Method of preparation
1. Preparation begin with the preparation of rice. To do this, wash the grits, constantly changing the water. Or lay it in a sieve and place it under a stream of running water. At the same time constantly mix. It is better to use rice varieties that become friable after cooking. Ideal steamed long grain or Jasmine. Washed cereal shift in a suitable saucepan and pour a large amount of filtered water. Lightly salt and set on medium heat. Boil the cereal until done. Then we throw the cereal in a colander or sieve and rinse, stirring constantly. Leave to glass all the liquid. 2. Remove eggs from the fridge and place in a stewpan. Fill with cold drinking water so that it completely covers them, and put it on the stove. Turn on the heat and cook for no more than ten minutes. Then the boiling water is drained, and the eggs are placed in cold water. If this is not done, the shell will be poorly cleaned. Eggs are shelled. We spread on a chopping board, cut it in half and cut into small pieces with a sharp knife.

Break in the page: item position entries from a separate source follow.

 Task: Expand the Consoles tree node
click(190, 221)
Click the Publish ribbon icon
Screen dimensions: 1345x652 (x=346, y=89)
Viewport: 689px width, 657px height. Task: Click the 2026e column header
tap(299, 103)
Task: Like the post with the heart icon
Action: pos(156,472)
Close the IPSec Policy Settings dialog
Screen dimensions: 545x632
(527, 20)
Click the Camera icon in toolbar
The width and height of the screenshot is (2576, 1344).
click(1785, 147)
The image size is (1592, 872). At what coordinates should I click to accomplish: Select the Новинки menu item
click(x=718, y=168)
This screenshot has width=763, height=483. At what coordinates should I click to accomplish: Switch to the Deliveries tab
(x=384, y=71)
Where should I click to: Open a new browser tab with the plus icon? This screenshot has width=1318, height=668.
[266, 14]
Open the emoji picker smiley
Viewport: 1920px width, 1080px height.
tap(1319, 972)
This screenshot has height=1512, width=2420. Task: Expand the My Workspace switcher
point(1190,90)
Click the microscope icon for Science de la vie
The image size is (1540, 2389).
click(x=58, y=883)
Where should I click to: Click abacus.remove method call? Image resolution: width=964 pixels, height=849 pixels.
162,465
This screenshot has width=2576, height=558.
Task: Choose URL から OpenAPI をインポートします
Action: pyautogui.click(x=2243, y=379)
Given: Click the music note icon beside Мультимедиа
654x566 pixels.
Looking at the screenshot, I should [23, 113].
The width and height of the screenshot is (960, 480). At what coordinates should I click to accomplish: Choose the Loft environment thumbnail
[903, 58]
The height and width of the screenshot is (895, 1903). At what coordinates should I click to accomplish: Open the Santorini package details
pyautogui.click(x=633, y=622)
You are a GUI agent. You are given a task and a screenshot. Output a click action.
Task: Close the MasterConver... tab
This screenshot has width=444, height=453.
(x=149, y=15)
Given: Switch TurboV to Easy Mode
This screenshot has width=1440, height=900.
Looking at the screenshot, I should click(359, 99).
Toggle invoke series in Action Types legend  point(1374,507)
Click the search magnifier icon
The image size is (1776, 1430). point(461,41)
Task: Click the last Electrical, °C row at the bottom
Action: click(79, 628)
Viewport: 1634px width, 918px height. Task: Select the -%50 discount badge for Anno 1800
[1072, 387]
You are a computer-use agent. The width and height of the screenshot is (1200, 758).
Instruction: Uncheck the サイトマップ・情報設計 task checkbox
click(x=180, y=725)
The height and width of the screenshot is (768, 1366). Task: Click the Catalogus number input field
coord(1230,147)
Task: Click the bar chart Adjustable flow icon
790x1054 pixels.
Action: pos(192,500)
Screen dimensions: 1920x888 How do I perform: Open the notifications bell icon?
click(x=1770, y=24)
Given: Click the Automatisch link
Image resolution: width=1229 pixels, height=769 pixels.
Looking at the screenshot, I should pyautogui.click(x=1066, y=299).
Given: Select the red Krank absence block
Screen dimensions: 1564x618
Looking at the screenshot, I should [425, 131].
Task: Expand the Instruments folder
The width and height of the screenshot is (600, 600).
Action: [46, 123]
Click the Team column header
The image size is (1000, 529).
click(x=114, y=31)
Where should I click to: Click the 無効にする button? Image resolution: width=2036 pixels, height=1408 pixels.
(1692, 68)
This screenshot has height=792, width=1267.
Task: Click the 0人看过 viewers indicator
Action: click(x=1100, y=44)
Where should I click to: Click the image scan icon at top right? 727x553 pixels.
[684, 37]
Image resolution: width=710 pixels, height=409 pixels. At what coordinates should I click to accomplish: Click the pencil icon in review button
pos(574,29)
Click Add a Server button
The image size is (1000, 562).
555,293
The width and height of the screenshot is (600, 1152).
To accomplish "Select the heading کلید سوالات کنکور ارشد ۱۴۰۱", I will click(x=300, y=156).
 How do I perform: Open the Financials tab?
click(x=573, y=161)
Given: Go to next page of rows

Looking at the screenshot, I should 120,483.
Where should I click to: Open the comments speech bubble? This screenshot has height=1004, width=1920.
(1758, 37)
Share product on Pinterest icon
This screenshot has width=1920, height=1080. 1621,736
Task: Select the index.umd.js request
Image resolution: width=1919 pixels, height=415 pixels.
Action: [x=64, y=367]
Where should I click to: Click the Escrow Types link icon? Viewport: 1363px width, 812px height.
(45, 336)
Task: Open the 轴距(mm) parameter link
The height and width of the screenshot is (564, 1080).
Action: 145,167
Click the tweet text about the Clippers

3. Cut the cucumbers into small cubes. If it is a fresh vegetable, it is pre-washed and cut off on both sides. Pickled cucumbers take out of the marinade and dipped with paper napkin. If the cucumber skin is tough, cut it off to make the salad tender.
4. Head of onions free from husk. To do this, use a sharp knife to cut off the stem and remove the husk. Rinse the onion. We spread on the board, cut in half. Each half is cut into strips and crumbled across in small pieces. We spread the shredded onions in a small bowl and pour boiling water over it. Leave for a couple of minutes, and drain the liquid. This is done so that the onions give up their bitterness.
5. Cheese free from packaging. Cut the paraffin crust with a sharp knife. Grind grated cheese with large holes. You can use a special device for rubbing cheese.
6. We open tuna cans. This can be done with a sharp knife or a special key for canned food. The liquid is drained. If you leave it, the salad will turn out wet and will spread. We put the contents of the cans on a plate and gently knead with a fork, but do not turn them into porridge.
7. Greens are sorting through. Remove yellowed twigs. Rinse greens, lightly dry. We spread on the board and crumble with a sharp knife.
8. Combine all the prepared ingredients in a large salad bowl. Add mayonnaise and mix gently. How much mayonnaise to put depends on your taste, for this amount of products three or four spoons will suffice. Salt and pepper salad after refilling, as mayonnaise and pickled cucumbers will add their salinity to the snack. 9. Salad is served in the general salad bowl, or in individual ice-cream bowls. The presentation in tartlets will look original.
Tuna Salad (step by step recipe) - tips and tricks
Be sure to drain the canned liquid so that the salad does not become wet and not drip.
Take for salad canned food, in which the fish pieces.
Salad with pickles pickle and pepper should be in the end, so that the appetizer does not turn out salty.
Serve a snack as a separate dish, or as an addition to a side dish.